Da una decina d’anni mancava da Roma, così che il ritorno di Giuliana Musso ci riporta al 2005 di Bella ciao, il festival di Ascanio Celestini nell’allora X Municipio, quella periferia Est che dal Tuscolano a Cinecittà si estende fino al Castelli Romani. Soppressa nel 2008, il solo titolo dava i brividi a chi romanamente salutava l’ingresso in Campidoglio dei neofascisti, quell’occupazione teatrale del territorio si riverbera sull’ospitalità dell’attrice veneta al Teatro Biblioteca Quarticciolo, che vede la Fabbrica di Celestini in collaborazione con la direzione artistica di Veronica Cruciani.

Siamo ancora nel quadrante Est della città, tra i caseggiati popolari dell’omonimo quartiere, dove questo spazio dalle enormi potenzialità – uno degli ex «teatri di cintura» – vive di singhiozzanti aperture, legate a bandi annuali preparati fuori tempo da assessori incapaci di scegliere e progettare. È come se agli abitanti del Quarticciolo si erogasse l’acqua dai rubinetti ad anni alterni… a teatro si va un anno sì e l’altro no. Per fortuna che, in una Roma desertificata, per il Teatro Quarticciolo questo è l’anno di apertura e Giuliana Musso è arrivata con due spettacoli, La fabbrica dei preti e Mio eroe. Due lavori che la vedono impegnata in scena con una verve attorale sottomessa al suo vissuto autorale e di ricercatrice sul campo.

Presentato nel 2016, Mio eroe guarda ai soldati italiani morti in Afghanistan, attraverso le voci di tre madri. Tematica scivolosa che investe sfere imperscrutabili dell’umana natura e che rischia di appiattirsi sulla retorica del dolore per la perdita del proprio figlio in guerra. Dentro un riquadro erboso e cimiteriale le tre protagoniste si ripetono, tanto che forse una sola figura di madre sarebbe bastata a restituire una realtà in cui è più eroico cadere in guerra che non da un’impalcatura.

Nella tristezza dell’argomento, risulta invece spumeggiante La fabbrica dei preti (del 2012), che l’attrice-autrice indaga libera da luoghi comuni, con la voce di tre anziani uomini, usciti da oscuri seminari preconciliari che hanno prosciugato la spiritualità del loro agire.

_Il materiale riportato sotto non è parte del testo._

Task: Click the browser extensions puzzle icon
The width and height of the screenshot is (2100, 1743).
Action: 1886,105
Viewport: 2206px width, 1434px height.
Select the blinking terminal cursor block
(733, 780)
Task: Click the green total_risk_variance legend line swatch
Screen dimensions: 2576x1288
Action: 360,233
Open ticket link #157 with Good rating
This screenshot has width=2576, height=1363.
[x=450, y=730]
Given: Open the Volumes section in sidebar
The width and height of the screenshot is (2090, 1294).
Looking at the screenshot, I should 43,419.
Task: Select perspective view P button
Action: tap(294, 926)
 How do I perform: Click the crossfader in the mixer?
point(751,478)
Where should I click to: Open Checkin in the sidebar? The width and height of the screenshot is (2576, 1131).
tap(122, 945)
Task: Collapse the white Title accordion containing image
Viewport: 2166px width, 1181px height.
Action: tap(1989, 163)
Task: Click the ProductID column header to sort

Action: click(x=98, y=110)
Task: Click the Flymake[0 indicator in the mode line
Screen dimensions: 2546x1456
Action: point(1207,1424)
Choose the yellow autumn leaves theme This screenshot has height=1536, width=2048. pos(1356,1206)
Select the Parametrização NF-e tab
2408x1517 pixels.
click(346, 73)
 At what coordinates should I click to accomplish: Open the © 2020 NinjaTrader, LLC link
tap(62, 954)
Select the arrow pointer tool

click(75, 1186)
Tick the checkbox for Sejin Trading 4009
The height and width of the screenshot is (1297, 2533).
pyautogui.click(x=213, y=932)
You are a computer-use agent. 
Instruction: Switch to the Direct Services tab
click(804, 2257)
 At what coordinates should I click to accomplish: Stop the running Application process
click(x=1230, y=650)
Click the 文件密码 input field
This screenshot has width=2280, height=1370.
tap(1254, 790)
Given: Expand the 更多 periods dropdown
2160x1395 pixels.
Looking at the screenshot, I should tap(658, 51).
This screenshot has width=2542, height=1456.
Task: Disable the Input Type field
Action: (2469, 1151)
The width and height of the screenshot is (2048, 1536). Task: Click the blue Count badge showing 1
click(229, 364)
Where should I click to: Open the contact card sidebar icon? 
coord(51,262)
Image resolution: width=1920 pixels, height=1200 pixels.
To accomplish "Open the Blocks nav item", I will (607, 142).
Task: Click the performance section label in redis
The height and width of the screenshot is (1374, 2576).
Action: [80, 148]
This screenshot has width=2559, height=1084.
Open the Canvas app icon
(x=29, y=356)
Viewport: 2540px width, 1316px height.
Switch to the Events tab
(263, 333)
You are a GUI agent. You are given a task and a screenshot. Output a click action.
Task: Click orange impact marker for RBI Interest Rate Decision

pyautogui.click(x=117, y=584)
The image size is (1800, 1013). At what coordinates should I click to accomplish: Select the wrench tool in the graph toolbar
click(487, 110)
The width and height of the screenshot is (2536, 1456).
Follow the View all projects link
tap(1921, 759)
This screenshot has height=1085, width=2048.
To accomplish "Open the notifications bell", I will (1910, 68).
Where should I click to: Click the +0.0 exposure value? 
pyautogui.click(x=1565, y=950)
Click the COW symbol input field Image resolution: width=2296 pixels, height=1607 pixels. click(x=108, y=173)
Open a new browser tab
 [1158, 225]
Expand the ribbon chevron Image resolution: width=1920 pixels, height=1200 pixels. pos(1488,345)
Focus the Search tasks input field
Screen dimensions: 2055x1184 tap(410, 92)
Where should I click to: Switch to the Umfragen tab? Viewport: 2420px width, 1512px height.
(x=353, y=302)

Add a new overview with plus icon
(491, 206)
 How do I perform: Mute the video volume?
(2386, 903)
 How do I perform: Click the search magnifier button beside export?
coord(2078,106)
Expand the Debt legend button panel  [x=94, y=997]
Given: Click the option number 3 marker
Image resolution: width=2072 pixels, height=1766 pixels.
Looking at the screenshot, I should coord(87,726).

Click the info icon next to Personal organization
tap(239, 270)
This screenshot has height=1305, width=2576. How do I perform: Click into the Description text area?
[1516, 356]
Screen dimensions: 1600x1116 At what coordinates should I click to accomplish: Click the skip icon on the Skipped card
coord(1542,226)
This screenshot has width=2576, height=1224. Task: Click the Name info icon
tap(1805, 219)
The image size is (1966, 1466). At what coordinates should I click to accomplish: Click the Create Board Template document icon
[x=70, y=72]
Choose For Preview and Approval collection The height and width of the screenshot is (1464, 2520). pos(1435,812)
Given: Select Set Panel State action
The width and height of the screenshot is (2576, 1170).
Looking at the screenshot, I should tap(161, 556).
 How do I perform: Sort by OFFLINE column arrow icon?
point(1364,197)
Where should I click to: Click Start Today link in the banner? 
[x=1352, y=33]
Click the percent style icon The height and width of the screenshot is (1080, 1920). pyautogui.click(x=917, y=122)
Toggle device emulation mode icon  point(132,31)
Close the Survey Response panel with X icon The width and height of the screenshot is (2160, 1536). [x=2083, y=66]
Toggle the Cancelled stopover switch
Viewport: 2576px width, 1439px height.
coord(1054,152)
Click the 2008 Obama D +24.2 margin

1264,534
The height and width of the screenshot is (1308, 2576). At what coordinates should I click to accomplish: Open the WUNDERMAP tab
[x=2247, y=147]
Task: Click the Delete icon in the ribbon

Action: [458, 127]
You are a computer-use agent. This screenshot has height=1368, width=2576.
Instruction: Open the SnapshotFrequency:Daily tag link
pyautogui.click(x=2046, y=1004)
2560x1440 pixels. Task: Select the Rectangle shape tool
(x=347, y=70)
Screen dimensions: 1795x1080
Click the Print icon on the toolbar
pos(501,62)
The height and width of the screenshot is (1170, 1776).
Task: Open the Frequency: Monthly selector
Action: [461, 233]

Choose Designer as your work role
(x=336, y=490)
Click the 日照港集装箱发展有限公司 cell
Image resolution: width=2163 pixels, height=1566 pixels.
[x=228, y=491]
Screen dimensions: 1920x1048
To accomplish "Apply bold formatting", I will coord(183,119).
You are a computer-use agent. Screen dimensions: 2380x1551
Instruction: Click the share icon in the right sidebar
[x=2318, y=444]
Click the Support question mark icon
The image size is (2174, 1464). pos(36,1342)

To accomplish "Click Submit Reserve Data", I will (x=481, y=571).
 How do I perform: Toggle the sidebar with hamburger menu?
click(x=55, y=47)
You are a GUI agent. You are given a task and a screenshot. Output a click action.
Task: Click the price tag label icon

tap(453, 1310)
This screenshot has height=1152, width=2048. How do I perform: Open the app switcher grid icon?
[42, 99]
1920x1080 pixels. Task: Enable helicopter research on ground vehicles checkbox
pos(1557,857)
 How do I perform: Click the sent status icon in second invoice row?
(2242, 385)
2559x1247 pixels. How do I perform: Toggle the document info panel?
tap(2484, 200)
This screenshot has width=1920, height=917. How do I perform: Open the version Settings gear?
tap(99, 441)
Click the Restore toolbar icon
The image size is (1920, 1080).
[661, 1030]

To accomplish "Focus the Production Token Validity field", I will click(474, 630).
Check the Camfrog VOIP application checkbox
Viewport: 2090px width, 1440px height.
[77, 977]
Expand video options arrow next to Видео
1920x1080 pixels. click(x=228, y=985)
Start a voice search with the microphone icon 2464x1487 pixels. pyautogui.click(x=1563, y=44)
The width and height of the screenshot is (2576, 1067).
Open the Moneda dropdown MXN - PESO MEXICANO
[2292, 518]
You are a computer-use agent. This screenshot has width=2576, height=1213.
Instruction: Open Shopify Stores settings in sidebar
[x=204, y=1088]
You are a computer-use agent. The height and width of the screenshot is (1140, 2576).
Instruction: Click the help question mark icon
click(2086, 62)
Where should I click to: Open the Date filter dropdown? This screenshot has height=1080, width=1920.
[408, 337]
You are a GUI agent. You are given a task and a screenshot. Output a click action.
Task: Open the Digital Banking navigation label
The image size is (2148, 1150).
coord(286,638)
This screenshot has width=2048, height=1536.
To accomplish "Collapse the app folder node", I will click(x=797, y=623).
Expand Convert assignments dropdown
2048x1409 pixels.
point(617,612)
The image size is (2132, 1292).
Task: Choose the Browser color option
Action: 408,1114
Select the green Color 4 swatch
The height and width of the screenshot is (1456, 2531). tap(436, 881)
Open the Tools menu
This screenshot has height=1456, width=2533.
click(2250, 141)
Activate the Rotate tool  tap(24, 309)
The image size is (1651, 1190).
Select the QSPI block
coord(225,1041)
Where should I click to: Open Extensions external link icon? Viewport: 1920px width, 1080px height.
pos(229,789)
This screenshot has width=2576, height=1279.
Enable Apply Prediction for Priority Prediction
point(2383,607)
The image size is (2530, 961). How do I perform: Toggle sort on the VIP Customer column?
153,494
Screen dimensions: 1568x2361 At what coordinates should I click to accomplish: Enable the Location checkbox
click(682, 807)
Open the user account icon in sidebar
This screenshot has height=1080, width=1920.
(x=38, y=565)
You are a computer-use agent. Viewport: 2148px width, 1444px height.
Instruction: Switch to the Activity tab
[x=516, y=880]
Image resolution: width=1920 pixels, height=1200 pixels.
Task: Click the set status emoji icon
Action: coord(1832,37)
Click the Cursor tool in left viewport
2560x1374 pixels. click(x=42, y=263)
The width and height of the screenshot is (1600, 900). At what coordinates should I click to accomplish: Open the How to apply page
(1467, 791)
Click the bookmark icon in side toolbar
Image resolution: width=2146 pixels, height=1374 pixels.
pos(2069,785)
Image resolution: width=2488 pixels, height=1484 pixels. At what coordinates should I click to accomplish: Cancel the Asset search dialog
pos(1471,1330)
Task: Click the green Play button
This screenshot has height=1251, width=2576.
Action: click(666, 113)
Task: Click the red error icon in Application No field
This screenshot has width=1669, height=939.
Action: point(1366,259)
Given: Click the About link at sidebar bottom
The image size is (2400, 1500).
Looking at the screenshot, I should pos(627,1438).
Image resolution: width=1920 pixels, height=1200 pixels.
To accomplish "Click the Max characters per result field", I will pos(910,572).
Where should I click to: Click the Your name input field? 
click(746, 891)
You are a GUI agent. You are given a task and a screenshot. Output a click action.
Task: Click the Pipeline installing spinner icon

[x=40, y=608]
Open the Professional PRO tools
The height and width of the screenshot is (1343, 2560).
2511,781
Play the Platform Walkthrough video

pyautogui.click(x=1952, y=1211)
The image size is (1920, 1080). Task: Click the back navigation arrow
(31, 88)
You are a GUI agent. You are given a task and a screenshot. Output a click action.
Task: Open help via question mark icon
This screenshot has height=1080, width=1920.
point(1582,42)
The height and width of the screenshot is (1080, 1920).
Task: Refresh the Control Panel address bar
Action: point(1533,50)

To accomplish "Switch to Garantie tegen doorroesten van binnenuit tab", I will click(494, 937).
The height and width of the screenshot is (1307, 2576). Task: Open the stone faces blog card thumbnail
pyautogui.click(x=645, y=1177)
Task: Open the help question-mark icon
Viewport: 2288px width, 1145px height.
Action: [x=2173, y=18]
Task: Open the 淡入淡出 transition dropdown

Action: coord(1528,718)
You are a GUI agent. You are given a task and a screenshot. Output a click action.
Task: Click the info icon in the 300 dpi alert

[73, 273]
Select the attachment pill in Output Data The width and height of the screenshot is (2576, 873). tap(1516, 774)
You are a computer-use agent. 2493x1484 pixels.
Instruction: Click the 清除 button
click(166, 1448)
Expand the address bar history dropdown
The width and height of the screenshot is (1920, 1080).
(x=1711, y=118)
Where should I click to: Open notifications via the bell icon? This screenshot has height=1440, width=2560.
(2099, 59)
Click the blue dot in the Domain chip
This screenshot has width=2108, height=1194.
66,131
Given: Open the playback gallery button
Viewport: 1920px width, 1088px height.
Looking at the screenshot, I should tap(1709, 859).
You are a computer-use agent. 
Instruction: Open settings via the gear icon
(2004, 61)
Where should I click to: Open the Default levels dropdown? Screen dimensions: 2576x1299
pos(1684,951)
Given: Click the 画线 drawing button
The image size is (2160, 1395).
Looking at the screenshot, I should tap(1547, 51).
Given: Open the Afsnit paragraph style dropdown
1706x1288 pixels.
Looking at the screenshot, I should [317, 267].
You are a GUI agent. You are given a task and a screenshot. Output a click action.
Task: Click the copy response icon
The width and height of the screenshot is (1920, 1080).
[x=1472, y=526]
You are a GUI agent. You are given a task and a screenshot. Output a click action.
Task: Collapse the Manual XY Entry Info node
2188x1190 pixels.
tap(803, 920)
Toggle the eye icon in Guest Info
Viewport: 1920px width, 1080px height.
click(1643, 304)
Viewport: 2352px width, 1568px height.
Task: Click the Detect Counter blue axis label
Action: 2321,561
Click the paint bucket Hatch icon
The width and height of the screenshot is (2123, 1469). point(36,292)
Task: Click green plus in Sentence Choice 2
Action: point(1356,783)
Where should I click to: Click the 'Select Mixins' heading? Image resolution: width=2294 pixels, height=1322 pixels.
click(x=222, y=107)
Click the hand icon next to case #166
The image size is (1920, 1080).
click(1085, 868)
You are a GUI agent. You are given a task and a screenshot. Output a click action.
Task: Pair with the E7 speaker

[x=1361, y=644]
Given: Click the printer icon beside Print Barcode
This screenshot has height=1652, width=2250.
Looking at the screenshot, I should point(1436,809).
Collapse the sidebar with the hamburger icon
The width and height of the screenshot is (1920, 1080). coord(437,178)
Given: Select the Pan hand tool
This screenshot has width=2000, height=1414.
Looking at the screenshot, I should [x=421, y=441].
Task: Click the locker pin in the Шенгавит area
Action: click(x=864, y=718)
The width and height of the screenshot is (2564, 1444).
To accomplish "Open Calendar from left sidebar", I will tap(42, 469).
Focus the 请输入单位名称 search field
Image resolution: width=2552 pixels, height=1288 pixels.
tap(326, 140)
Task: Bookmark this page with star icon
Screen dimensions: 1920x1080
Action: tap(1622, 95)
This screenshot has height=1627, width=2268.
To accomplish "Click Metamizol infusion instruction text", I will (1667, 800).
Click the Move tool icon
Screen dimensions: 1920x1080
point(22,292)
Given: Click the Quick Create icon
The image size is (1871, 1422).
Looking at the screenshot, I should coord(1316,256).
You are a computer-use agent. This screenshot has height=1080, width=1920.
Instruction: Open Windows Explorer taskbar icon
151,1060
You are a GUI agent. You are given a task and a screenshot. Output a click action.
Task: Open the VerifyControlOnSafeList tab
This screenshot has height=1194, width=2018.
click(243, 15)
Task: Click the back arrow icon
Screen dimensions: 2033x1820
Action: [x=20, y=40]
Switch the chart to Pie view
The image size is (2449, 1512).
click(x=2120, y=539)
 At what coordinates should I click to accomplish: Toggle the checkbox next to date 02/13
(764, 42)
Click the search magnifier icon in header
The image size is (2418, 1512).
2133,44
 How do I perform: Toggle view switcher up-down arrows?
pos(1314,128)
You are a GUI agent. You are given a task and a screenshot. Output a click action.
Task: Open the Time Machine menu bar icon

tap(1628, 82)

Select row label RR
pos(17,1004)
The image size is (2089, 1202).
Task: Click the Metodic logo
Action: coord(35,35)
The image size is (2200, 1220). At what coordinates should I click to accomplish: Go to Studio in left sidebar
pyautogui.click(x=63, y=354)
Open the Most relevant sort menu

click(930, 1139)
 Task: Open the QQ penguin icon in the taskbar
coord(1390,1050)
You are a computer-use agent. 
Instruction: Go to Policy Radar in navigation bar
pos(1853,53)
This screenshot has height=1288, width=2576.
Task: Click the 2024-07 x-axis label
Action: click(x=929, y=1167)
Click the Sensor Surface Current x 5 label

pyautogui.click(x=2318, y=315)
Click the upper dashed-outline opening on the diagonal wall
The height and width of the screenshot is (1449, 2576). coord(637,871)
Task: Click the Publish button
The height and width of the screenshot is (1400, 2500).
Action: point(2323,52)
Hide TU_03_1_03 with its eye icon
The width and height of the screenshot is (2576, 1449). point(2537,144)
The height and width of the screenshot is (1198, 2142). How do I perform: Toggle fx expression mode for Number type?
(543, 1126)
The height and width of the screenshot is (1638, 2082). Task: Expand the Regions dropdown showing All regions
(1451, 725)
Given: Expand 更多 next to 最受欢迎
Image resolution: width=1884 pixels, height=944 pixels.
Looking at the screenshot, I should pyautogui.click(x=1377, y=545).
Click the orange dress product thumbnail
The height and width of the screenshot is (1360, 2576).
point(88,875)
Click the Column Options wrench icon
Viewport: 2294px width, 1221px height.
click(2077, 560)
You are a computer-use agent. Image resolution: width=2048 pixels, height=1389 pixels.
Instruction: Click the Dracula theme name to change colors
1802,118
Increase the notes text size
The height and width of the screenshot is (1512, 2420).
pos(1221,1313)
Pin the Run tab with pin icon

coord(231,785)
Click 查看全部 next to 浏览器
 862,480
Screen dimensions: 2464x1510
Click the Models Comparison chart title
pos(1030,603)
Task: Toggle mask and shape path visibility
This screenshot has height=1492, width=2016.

Un ritmo comico incalzante, interrotto, tra un personaggio e l’altro, dalla musica su cui scorrono vecchie foto di volti sorridenti, malgrado siano stati loro tolti affetti e godimenti, dagli 11 ai 23 anni. Vite grame avvolte in tonache nere, in un mondo irreale che ha debellato la peccaminosa figura femminile. Compresa la madre.